Fish found in rock pools are often those which have a large distribution range. It is easy to understand that a fish like the Rock Goby, Gobius paganellus, which can be found in the Mediterranean, is happy to live in British coastal pools during the Summer. In an earlier article I explained about the tendency of the Common Blenny, Lipophrys pholis, to leave the water during hot spells. This qualifies it as the only European fish that has ethologically adapted to the seashore and rockpool habitat. All other fish swim into deeper waters offshore if the temperature or other conditions become unfavourable.
It is interesting to note that feeding rarely occurs in the still waters of the pools, and that one of the first indications that a fish is suffering from heat stress, is its refusal to feed. This is most clearly seen in the Bullhead or Sea Scorpion, Taurulus bubalis. Unless the temperature can be reduced in the next 12 hours, or less, the fish should be returned to the sea. Rockpool fish can understandably tolerate rapid falls in temperature from 24ºC to 17ºC. It is not recommended in aquarium conditions.
With the possible exception of the Blenny, none of the British fish seem to be able to permanently acclimatise to temperatures more than 2ºC above the maximum temperature of the seas in which they are found. (This may be as high as 26ºC for the Corkwing Wrasse, Crenilabrus melops, or as low as 17ºC for the Butterfish, Pholis gunnellus). Symptoms of intolerance to high temperatures by invertebrates is much harder to detect. Refusal to feed is often the only sign.

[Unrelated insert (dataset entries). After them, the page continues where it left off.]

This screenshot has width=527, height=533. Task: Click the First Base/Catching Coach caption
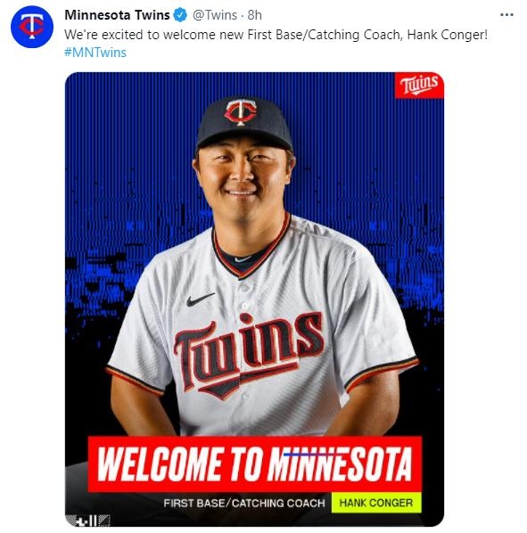coord(244,503)
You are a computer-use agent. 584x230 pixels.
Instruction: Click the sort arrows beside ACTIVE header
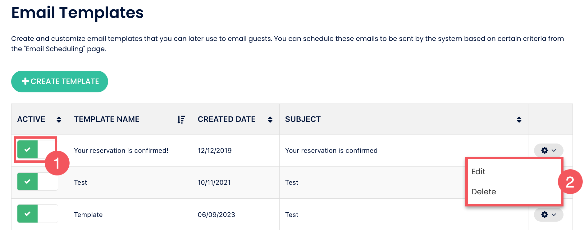click(x=59, y=120)
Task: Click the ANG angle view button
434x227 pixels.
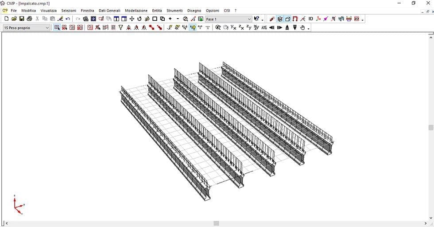Action: tap(264, 27)
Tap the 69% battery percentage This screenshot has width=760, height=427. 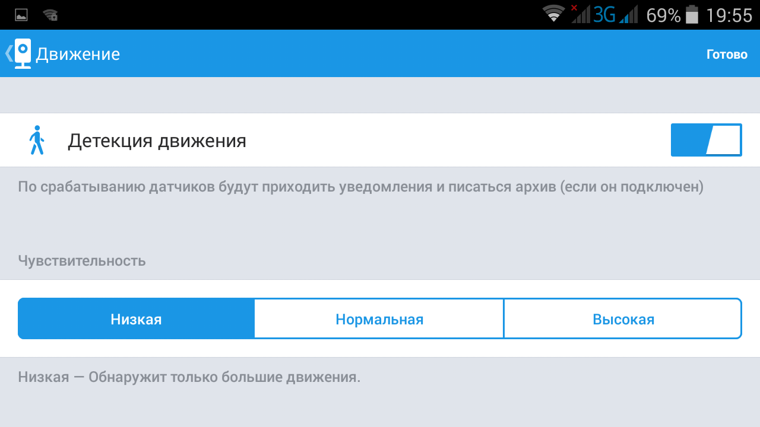pyautogui.click(x=663, y=15)
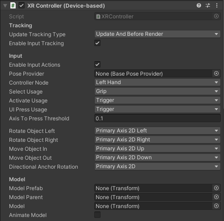The image size is (224, 221).
Task: Open the Select Usage Grip dropdown
Action: pyautogui.click(x=158, y=91)
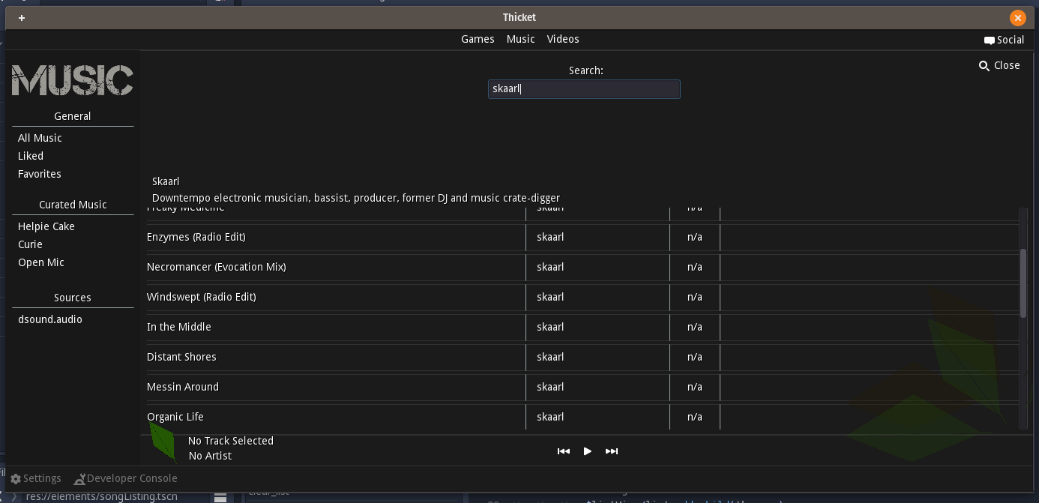Open the Helpie Cake curated playlist

[x=46, y=226]
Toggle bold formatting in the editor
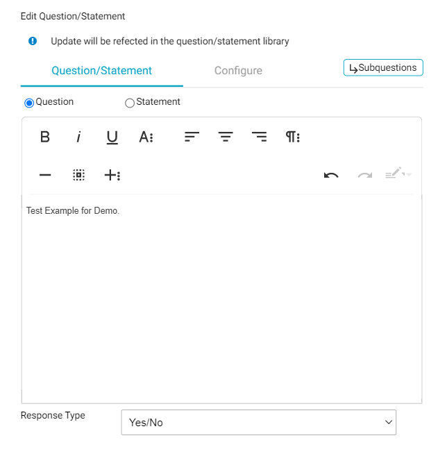The height and width of the screenshot is (472, 438). pos(45,137)
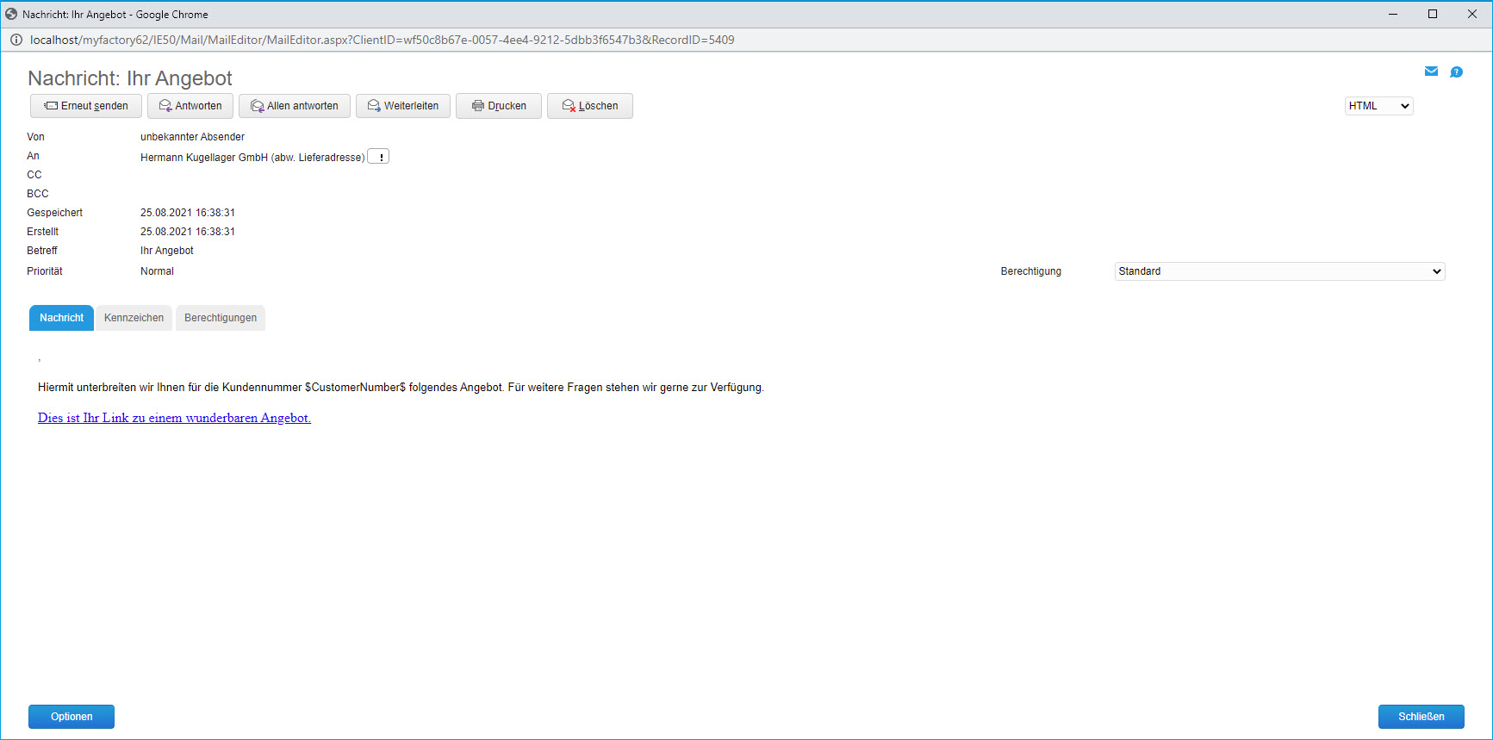View site information icon in address bar
This screenshot has width=1493, height=740.
16,40
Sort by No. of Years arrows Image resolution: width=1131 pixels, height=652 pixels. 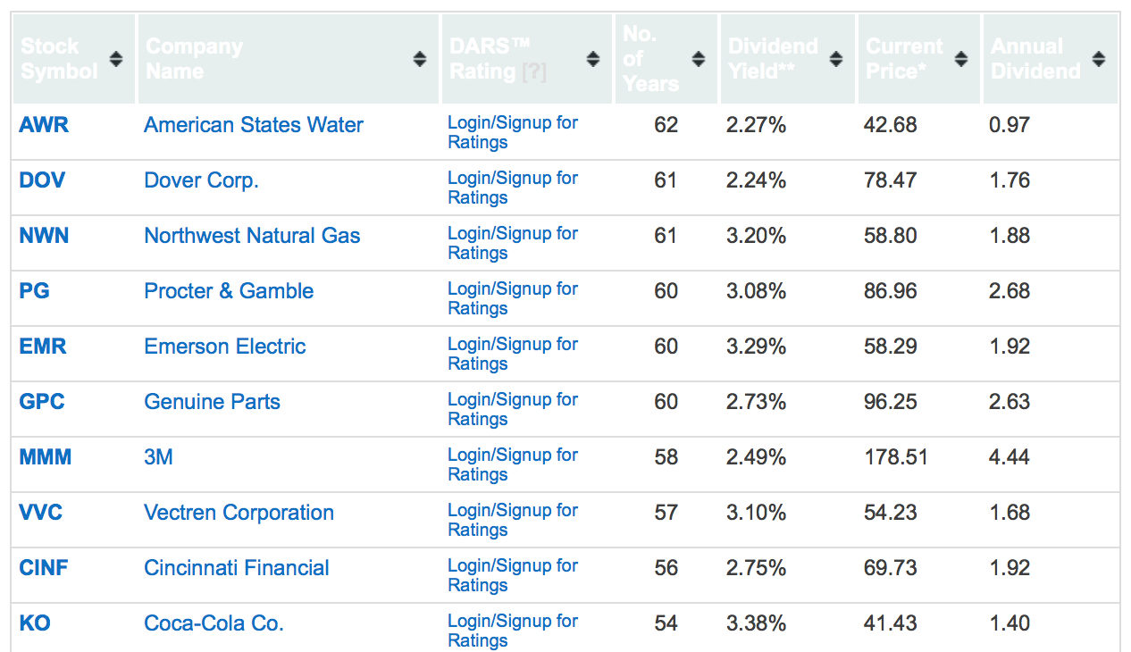pyautogui.click(x=699, y=59)
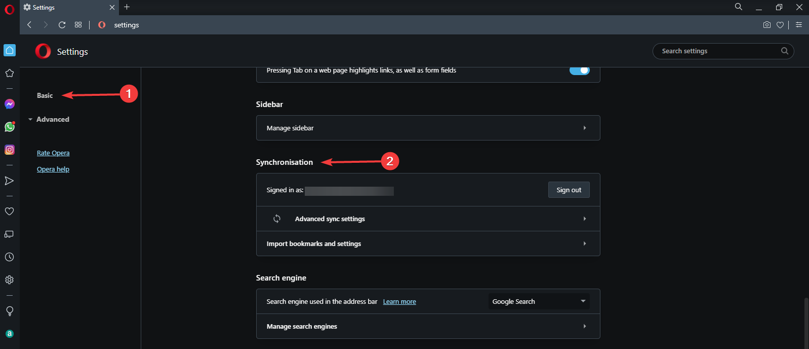Reload the settings page
This screenshot has height=349, width=809.
click(62, 25)
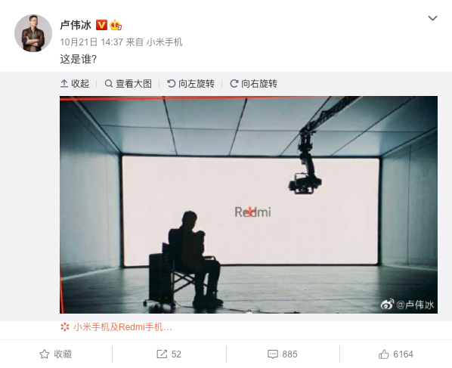Click the repost share icon
This screenshot has height=368, width=452.
[x=162, y=354]
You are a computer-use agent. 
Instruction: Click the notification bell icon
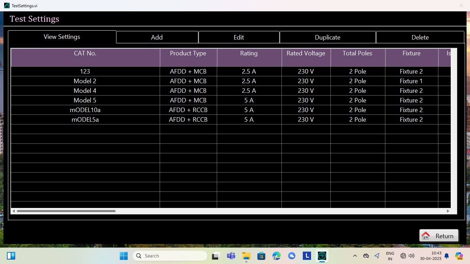point(447,256)
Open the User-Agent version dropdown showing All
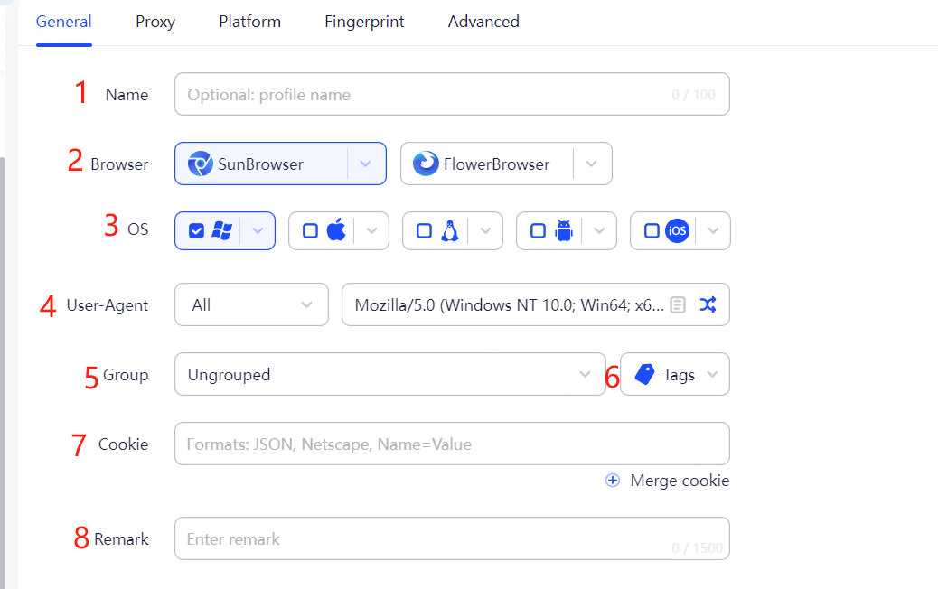 tap(251, 304)
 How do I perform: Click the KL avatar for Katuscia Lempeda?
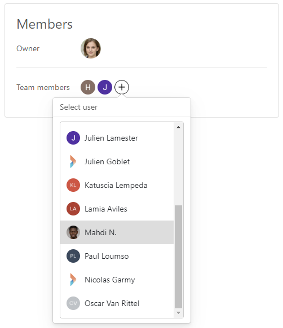73,185
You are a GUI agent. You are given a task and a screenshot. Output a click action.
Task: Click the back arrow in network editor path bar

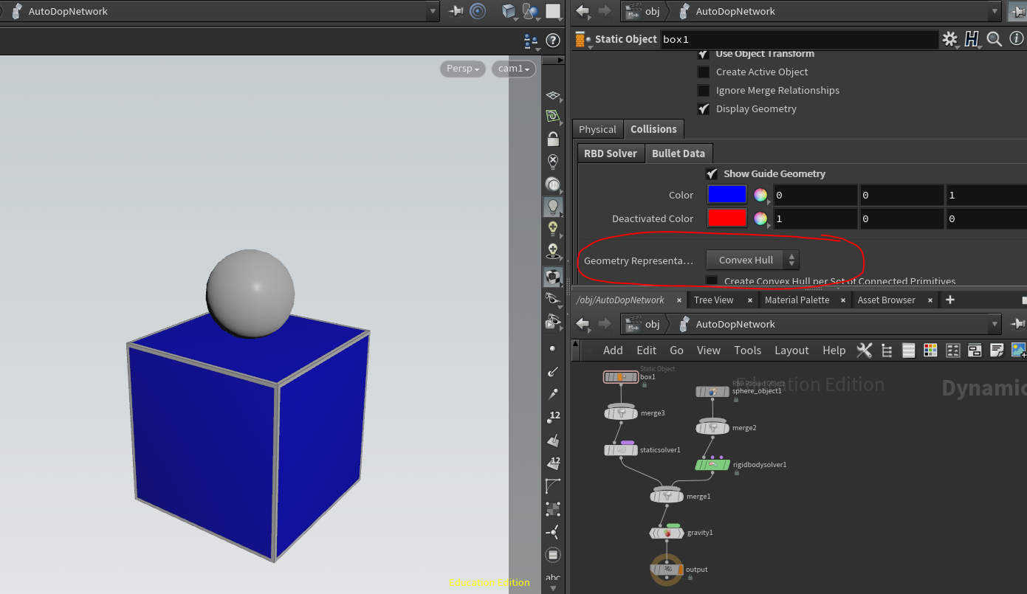[x=583, y=324]
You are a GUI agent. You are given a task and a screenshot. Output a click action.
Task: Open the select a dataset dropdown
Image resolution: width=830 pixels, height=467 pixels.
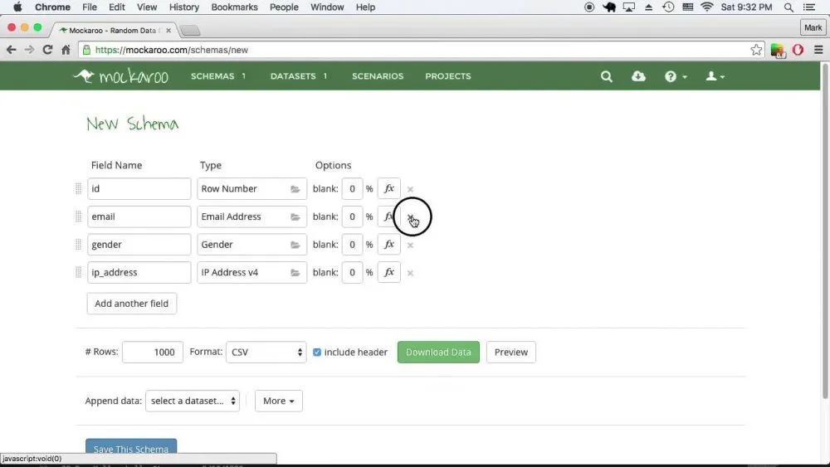click(193, 401)
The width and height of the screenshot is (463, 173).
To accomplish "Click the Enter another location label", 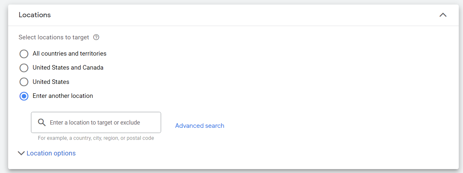I will coord(63,96).
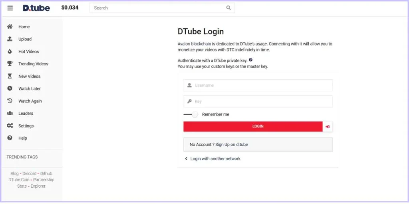Screen dimensions: 409x204
Task: Open Settings from the sidebar
Action: 26,126
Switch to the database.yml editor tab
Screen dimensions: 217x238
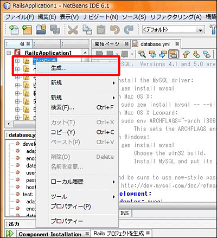pos(155,44)
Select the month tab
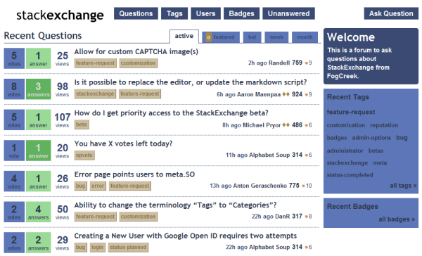Viewport: 422px width, 256px height. [x=305, y=37]
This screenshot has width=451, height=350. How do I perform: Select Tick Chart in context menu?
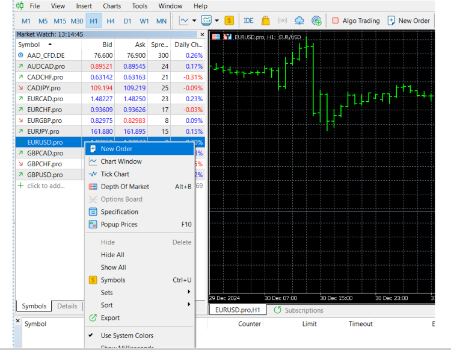(115, 174)
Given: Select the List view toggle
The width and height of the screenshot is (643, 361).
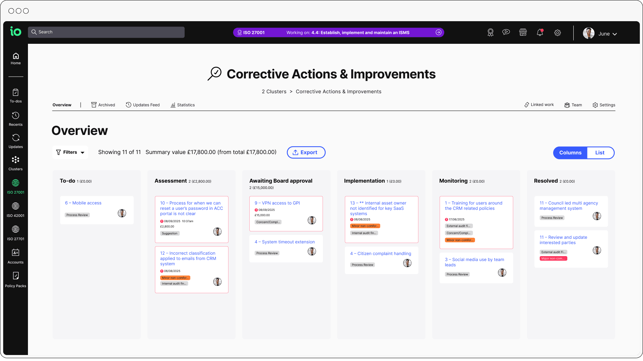Looking at the screenshot, I should tap(600, 153).

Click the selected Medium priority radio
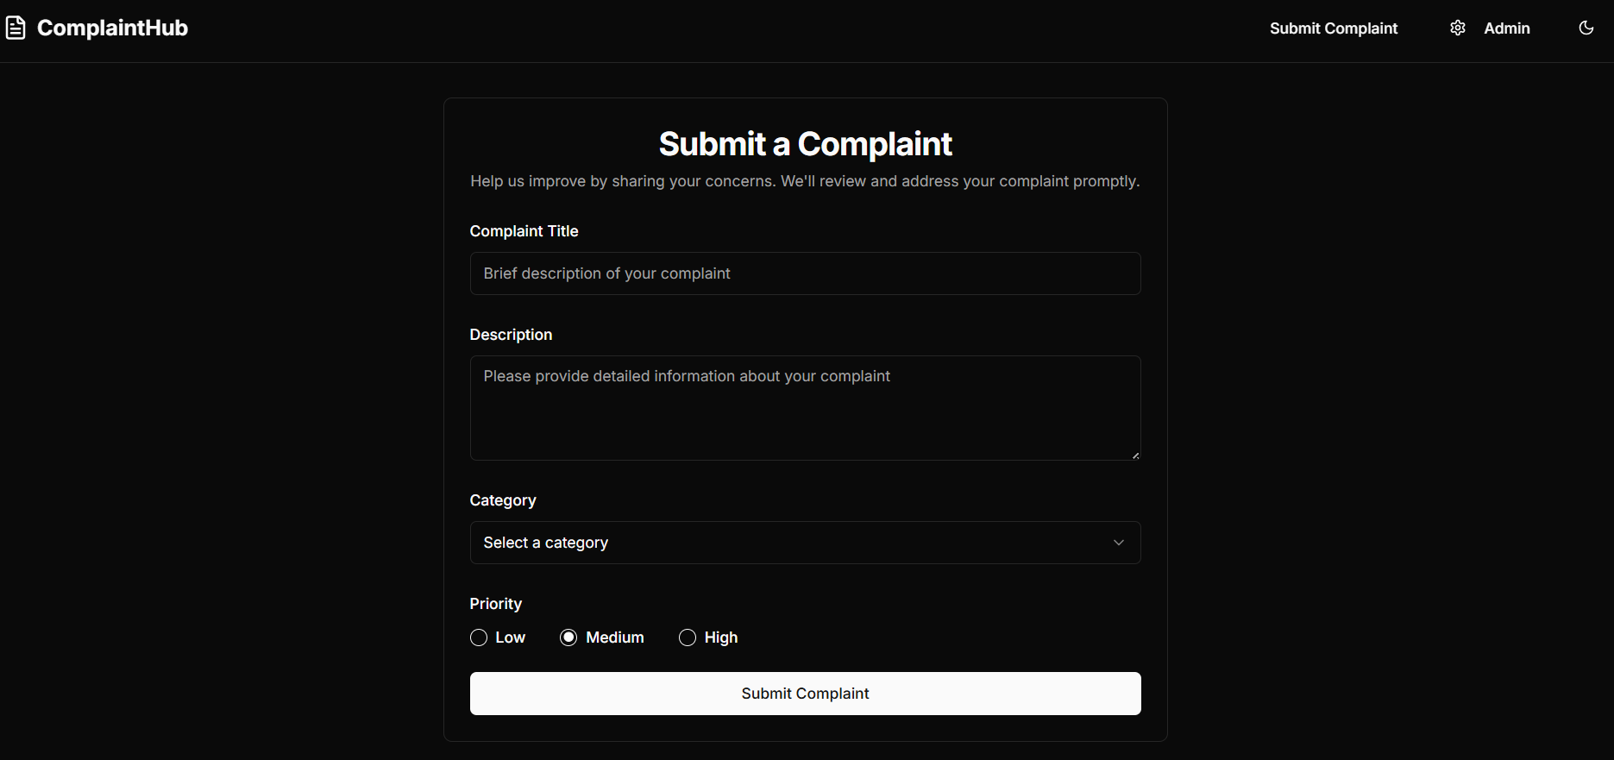click(x=568, y=638)
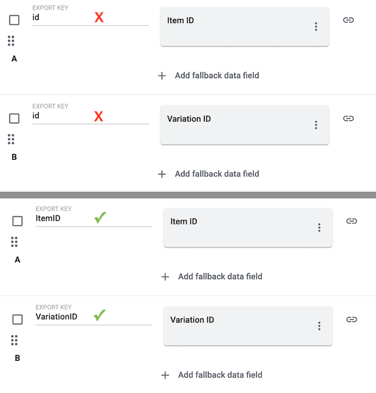Click the drag handle in the ItemID row

pos(15,241)
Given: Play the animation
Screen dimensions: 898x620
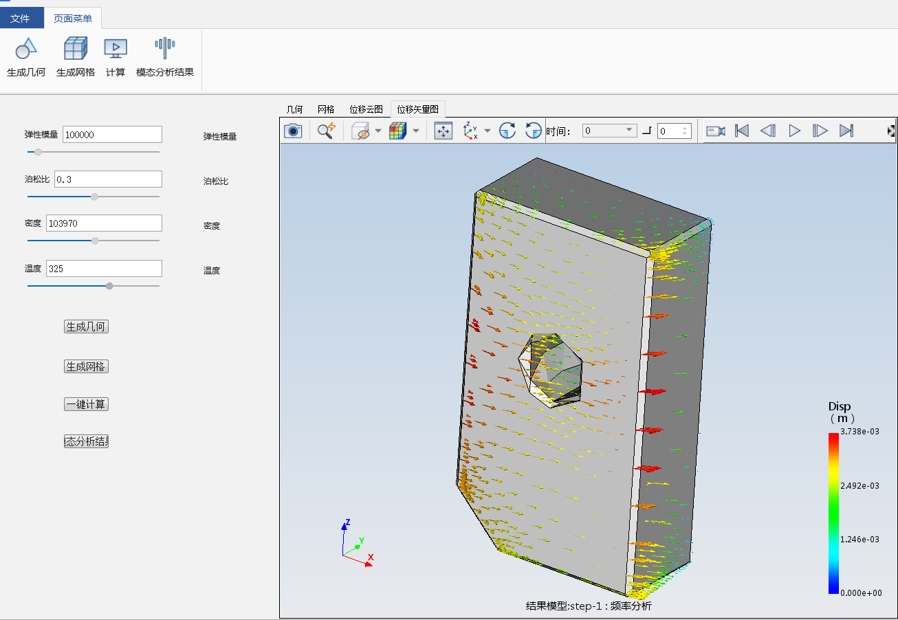Looking at the screenshot, I should click(794, 131).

Dahlia Anemones, Urticina felina (=Tealia felina), and Plumose Anemones, Metridium senile, are two vulnerable species.
The Sole, Solea solea, is a warm water fish that grows far to rapidly for more than a temporary stay in a home aquarium
Fish experience stress when the water becomes too cold. Black Bream, Spondyliosoma cantharus, demonstrate the opposite metabolic affects, slowing down their breathing and lapsing into a coma below 10ºC. (Observation in one specimen only.) A fall in temperature of 6ºC overnight resulted in visible signs of stress in the Grey Mullet, Chelon labrosus, including reddening underneath the fins.